In [None]:
!pip install shexer

sheXer can handle different types of inputs:

* Local/remote files.
* in-memory string content.
* SPARQL endpoints.
* Compressed files.
* RDFlib graphs.

In this notebook, you'll find examples on how to provide such inputs to sheXer


In [3]:
from shexer.shaper import Shaper

def default_namespaces():
    return {"http://example.org/": "ex",
            "http://www.w3.org/XML/1998/namespace/": "xml",
            "http://www.w3.org/1999/02/22-rdf-syntax-ns#": "rdf",
            "http://www.w3.org/2000/01/rdf-schema#": "rdfs",
            "http://www.w3.org/2001/XMLSchema#": "xsd",
            "http://xmlns.com/foaf/0.1/": "foaf"
            }

In [None]:
# Getting some shapes for a graph in an str object

raw_graph_turtle = """@prefix rdf: <http://www.w3.org/1999/02/22-rdf-syntax-ns#> .
@prefix rdfs: <http://www.w3.org/2000/01/rdf-schema#> .
@prefix ex: <http://example.org/> .
@prefix foaf: <http://xmlns.com/foaf/0.1/> .
@prefix xsd: <http://www.w3.org/2001/XMLSchema#> .

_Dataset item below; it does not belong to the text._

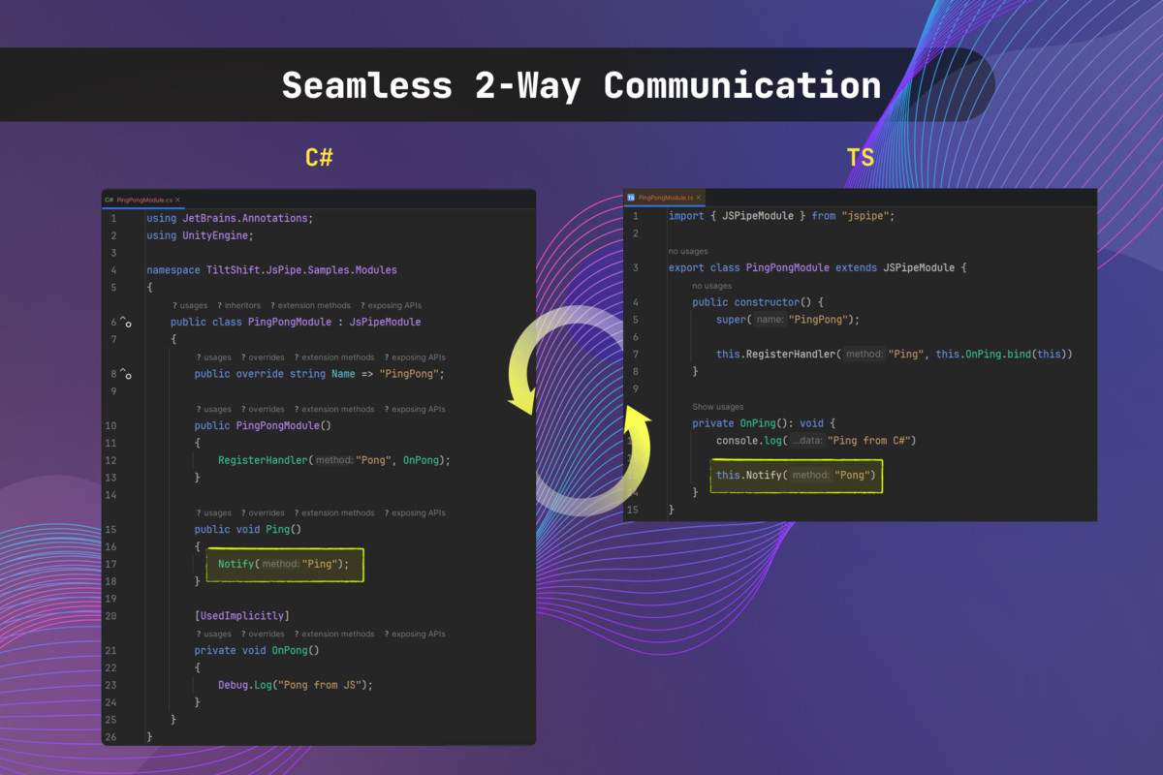Close the PingPongModule.ts tab
The width and height of the screenshot is (1163, 775).
698,197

ex:Jimmy a foaf:Person ;  # Complete
	foaf:age "23"^^xsd:integer ;
	foaf:name "Jimmy" ;
	foaf:familyName "Jones" .

ex:Sarah a foaf:Person ;  # Complete implicit type for age
	foaf:age 22 ;
	foaf:name "Sarah" ;
	foaf:familyName "Salem" .

ex:Bella a foaf:Person ;  # Missing familyName
	foaf:age "56"^^xsd:integer ;
	foaf:name "Isabella" .

ex:David a foaf:Person ;  # Missing age and use knows
	foaf:name "David" ;
	foaf:familyName "Doulofeau" ;
	foaf:knows ex:Sarah .

ex:HumanLike foaf:name "Person" ;  # foaf properties, but not explicit type.
	foaf:familyName "Maybe" ;
	foaf:age 99 ;
	foaf:knows ex:David .


ex:x1 rdf:type foaf:Document ;
	foaf:depiction "A thing that is nice" ;
	foaf:title "A nice thing" .


ex:x2 rdf:type foaf:Document ;
	foaf:title "Another thing" ."""

from shexer.consts import TURTLE_ITER, TURTLE

shaper = Shaper(
            raw_graph=raw_graph_turtle,  # parameter to pass the input str
            namespaces_dict=default_namespaces(),  # some namespaces to pretify the result
            all_classes_mode=True,  # get a shape for each class with instances
            input_format=TURTLE_ITER)  # input format should be indicated. Available options in shexer.const
                                       # TURTLE_ITER is turtle, but the parser used in implemented within sheXer
                                       # TURTLE input format in available. Such option uses rdflib's parser

str_result = shaper.shex_graph(string_output=True)
print(str_result)


In [None]:
# Same case, same content. But now the input is in a remote file

shaper = Shaper(
            graph_file_input="https://raw.githubusercontent.com/weso/shexer/refs/heads/master/test/t_files/t_graph_1.ttl",  # parameter to pass a path for a remote file
            namespaces_dict=default_namespaces(),
            all_classes_mode=True,
            input_format=TURTLE)  # using rdflib's parser, some more namespaces appear in the results (precharged ones in an rdflig.Graph() object)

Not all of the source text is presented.